This paper was converted on www.awesomepapers.org from LaTeX by an anonymous user.
Want to know more? Visit the Converter page.

Tree DNN: A Deep Container Network

Brijraj Singh
Data Science
Sony Research India
brijraj.08@gmail.com &Swati Gupta
Department of Computer Science
JIIT, Noida, India
swatigupta.iitr@gmail.com &Mayukh Das
Microsoft Research, India
mayukhdas@microsoft.com
&Praveen Doreswamy Naidu
On Device AI
Samsung Research Institute, Bangalore, India
praveen.dn@samsung.com &Sharan Kumar Allur
On Device AI
Samsung Research Institute, Bangalore, India
sharan.allur@samsung.com
Abstract

Multi-Task Learning (MTL) has shown its importance at user products for fast training, data efficiency, reduced overfitting etc. MTL achieves it by sharing the network parameters and training a network for multiple tasks simultaneously. However, MTL does not provide the solution, if each task needs training from a different dataset. In order to solve the stated problem, we have proposed an architecture named TreeDNN along with it’s training methodology. TreeDNN helps in training the model with multiple datasets simultaneously, where each branch of the tree may need a different training dataset. We have shown in the results that TreeDNN provides competitive performance with the advantage of reduced ROM requirement for parameter storage and increased responsiveness of the system by loading only specific branch at inference time.

1 Introduction

Multitask learning (MTL) has proved its importance by facilitating the execution of multiple tasks with just one DNN (Deep Neural Network) model (Sandler et al., (2018)). MTL is achieved by exploiting the generalized features extracted from the back-bone module of the model where each task is differentiated at the last layers of the DNN network. In general, MTL works well if all the tasks are related to each other where generic features are exploited by the backbone layers and task-specific features are extracted with the help of classification layers as explained by Lu et al., (2022).

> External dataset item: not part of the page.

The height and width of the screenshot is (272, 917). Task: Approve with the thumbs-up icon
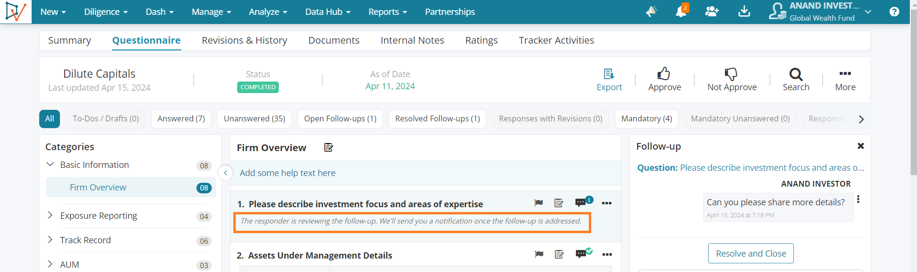pos(664,73)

In many commercial systems, it is often required to load multiple DNN models on working memory to perform sequential tasks. Application of camera models in mobile phones is one of the use-cases, where a user first goes with the basic camera and then switches among multiple options like night-mode, selfie, depth, sports, food, make-up etc. All categories of cameras use their respective DNN models for their corresponding tasks. A point to notice here is that, in general, all tasks are mutually exclusive and only one is performed at a time. As either a camera will work for the portrait features or it will work for night mode. As functional requirements are different hence, the training to their corresponding DNN model needs to be different as well. Therefore, an input sample should be plugged-in each DNN model exclusively unlike a typical MTL where same input is considered for multiple tasks.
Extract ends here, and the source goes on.